- [DATA FOR ANALYSIS]

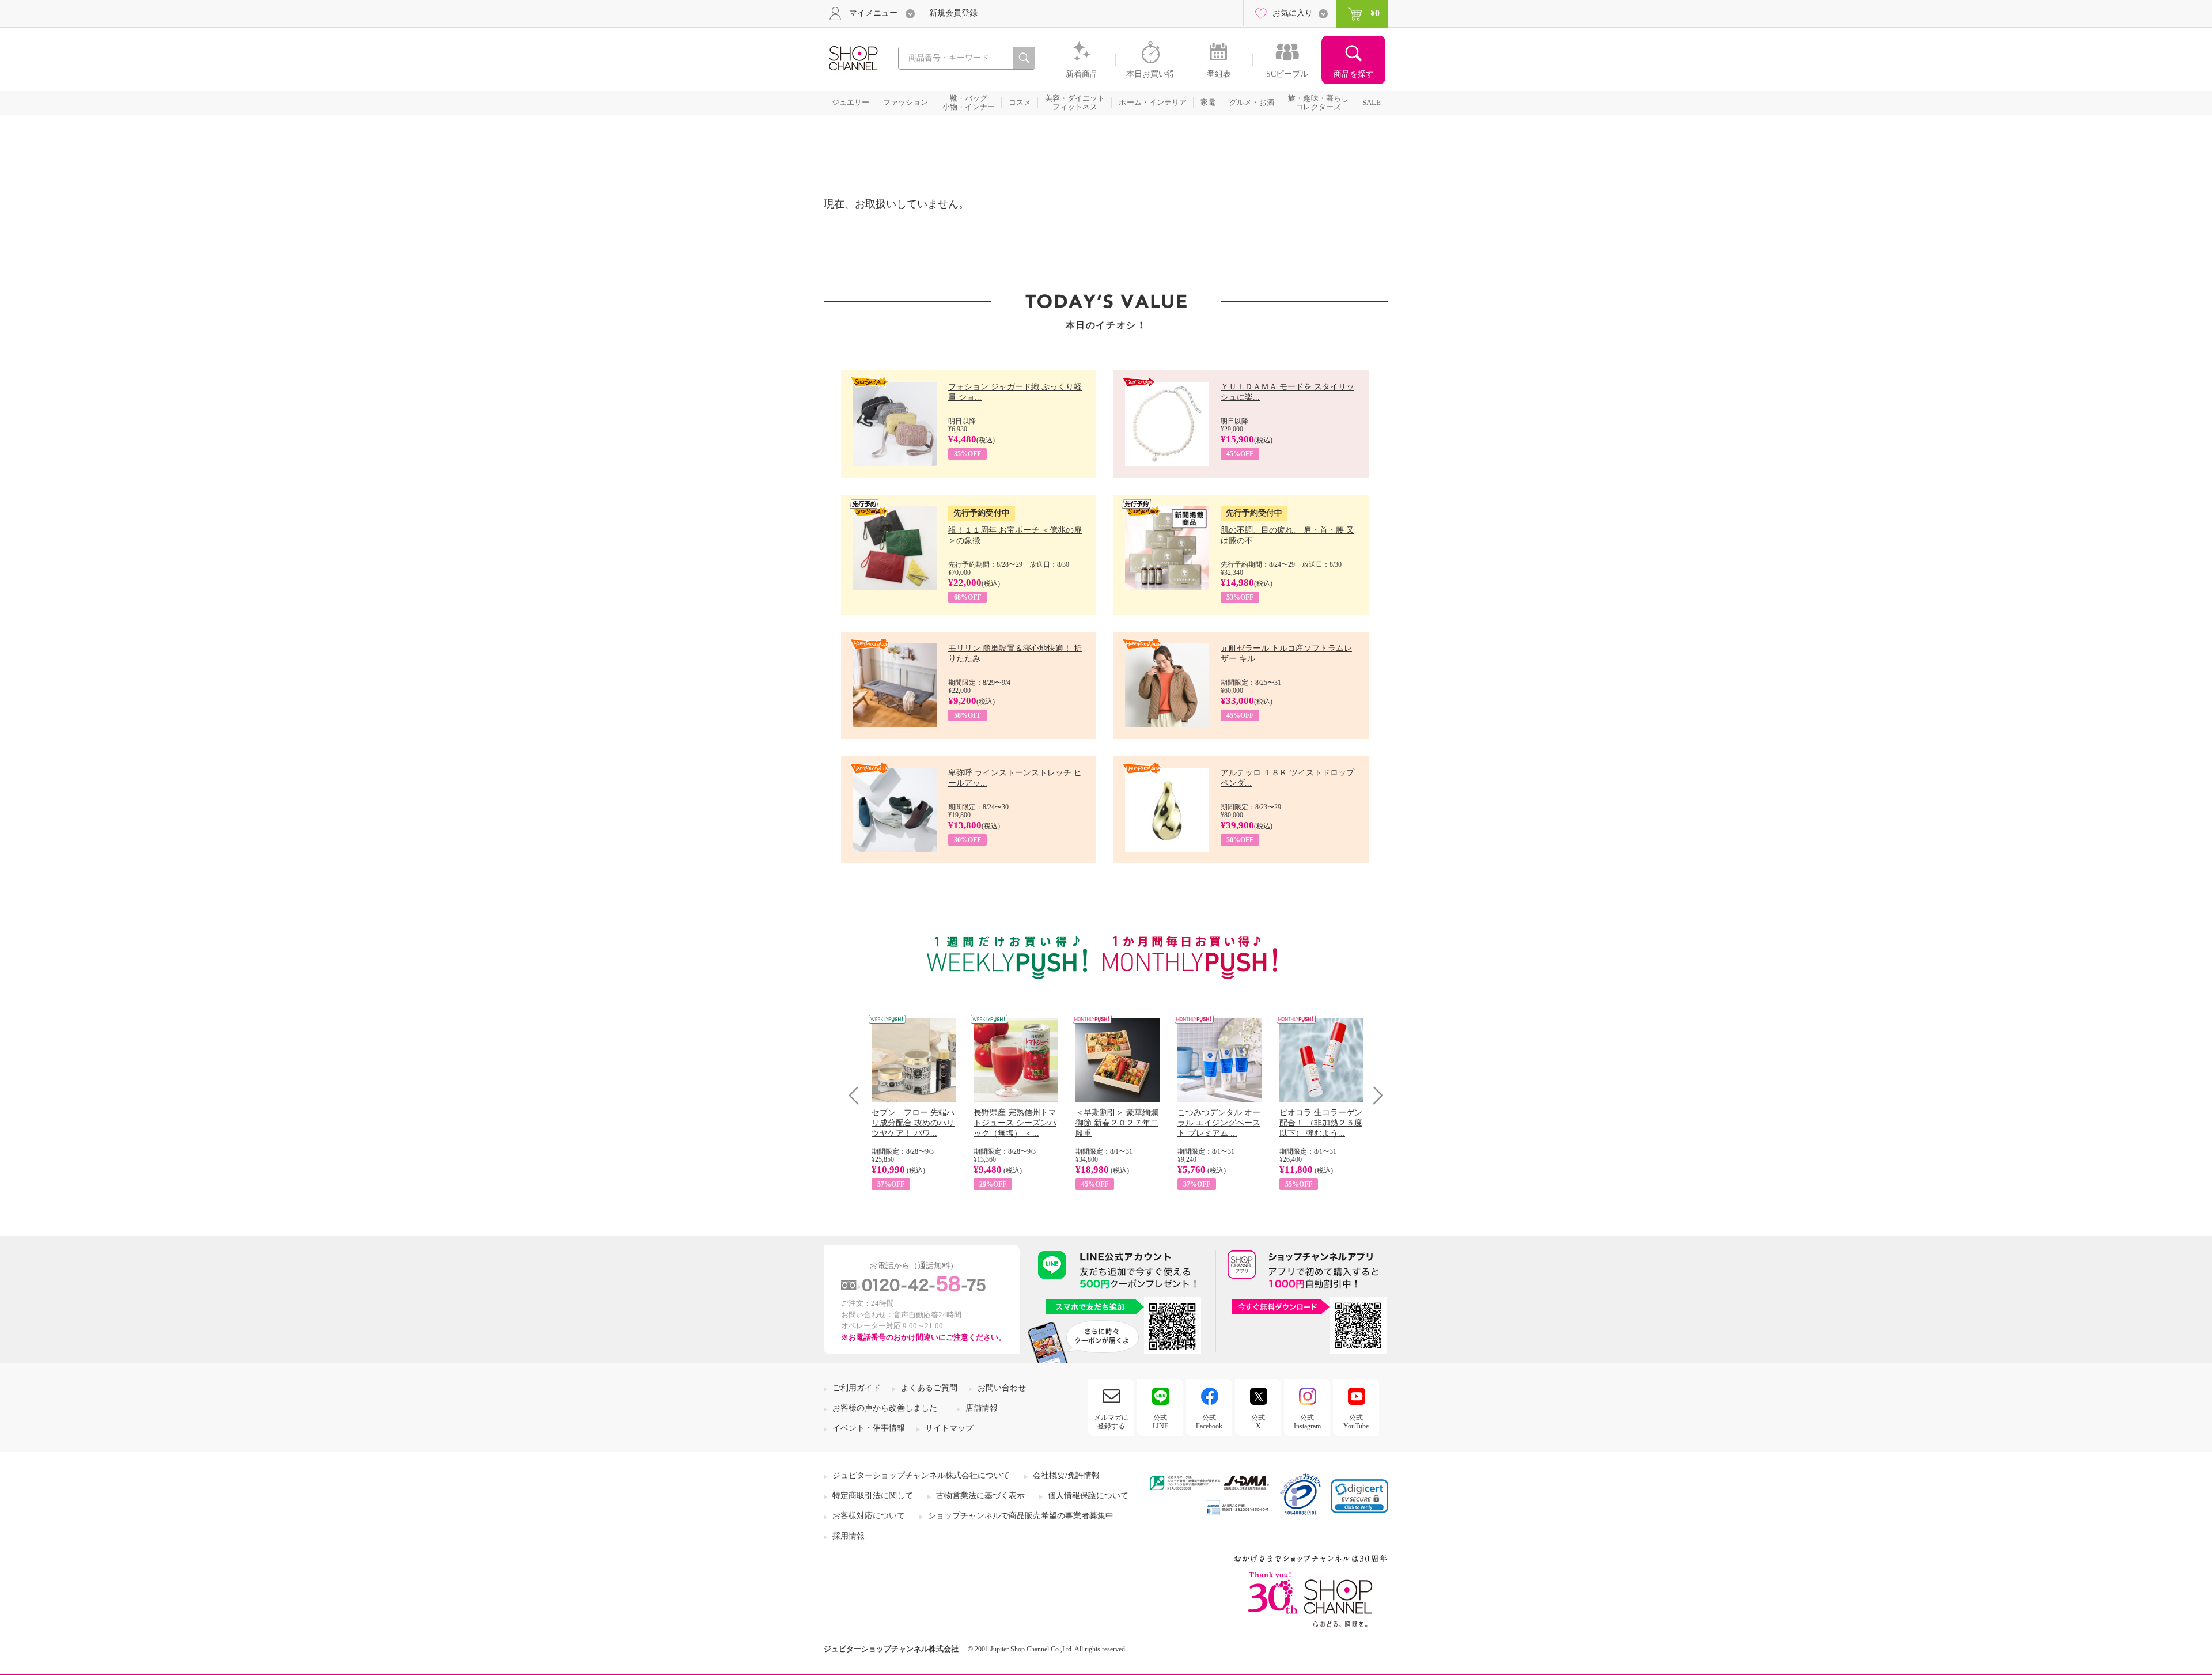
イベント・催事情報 (868, 1428)
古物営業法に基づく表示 (980, 1495)
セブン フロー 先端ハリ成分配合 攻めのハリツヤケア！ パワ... (913, 1123)
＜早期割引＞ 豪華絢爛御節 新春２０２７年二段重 (1116, 1123)
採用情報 (848, 1536)
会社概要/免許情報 (1066, 1475)
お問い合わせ (1002, 1388)
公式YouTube (1356, 1421)
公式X (1258, 1421)
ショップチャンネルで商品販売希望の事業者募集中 (1020, 1515)
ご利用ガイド (856, 1388)
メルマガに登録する (1111, 1421)
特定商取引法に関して (872, 1495)
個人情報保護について (1088, 1495)
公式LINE (1160, 1421)
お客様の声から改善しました (884, 1408)
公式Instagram (1307, 1421)
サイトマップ (949, 1428)
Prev (858, 1095)
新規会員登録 (953, 13)
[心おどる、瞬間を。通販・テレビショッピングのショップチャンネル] (852, 57)
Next (1374, 1095)
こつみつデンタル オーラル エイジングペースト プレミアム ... (1218, 1123)
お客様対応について (868, 1515)
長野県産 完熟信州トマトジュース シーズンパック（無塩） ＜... (1015, 1123)
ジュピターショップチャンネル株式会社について (921, 1475)
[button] (1359, 1496)
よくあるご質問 (929, 1388)
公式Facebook (1209, 1421)
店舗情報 (981, 1408)
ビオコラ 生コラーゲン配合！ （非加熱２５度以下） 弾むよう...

- [WORK INSTRUCTIONS] All of the entries above are to be restated word for word, minus the images.

- [FINISHED EXERCISE]
イベント・催事情報 (868, 1428)
古物営業法に基づく表示 (980, 1495)
セブン フロー 先端ハリ成分配合 攻めのハリツヤケア！ パワ... (913, 1123)
＜早期割引＞ 豪華絢爛御節 新春２０２７年二段重 (1116, 1123)
採用情報 (848, 1536)
会社概要/免許情報 (1066, 1475)
お問い合わせ (1002, 1388)
公式YouTube (1356, 1421)
公式X (1258, 1421)
ショップチャンネルで商品販売希望の事業者募集中 (1020, 1515)
ご利用ガイド (856, 1388)
メルマガに登録する (1111, 1421)
特定商取引法に関して (872, 1495)
個人情報保護について (1088, 1495)
公式LINE (1160, 1421)
お客様の声から改善しました (884, 1408)
公式Instagram (1307, 1421)
サイトマップ (949, 1428)
Prev (858, 1095)
新規会員登録 (953, 13)
[心おどる、瞬間を。通販・テレビショッピングのショップチャンネル] (852, 57)
Next (1374, 1095)
こつみつデンタル オーラル エイジングペースト プレミアム ... (1218, 1123)
お客様対応について (868, 1515)
長野県産 完熟信州トマトジュース シーズンパック（無塩） ＜... (1015, 1123)
ジュピターショップチャンネル株式会社について (921, 1475)
[button] (1359, 1496)
よくあるご質問 (929, 1388)
公式Facebook (1209, 1421)
店舗情報 (981, 1408)
ビオコラ 生コラーゲン配合！ （非加熱２５度以下） 弾むよう...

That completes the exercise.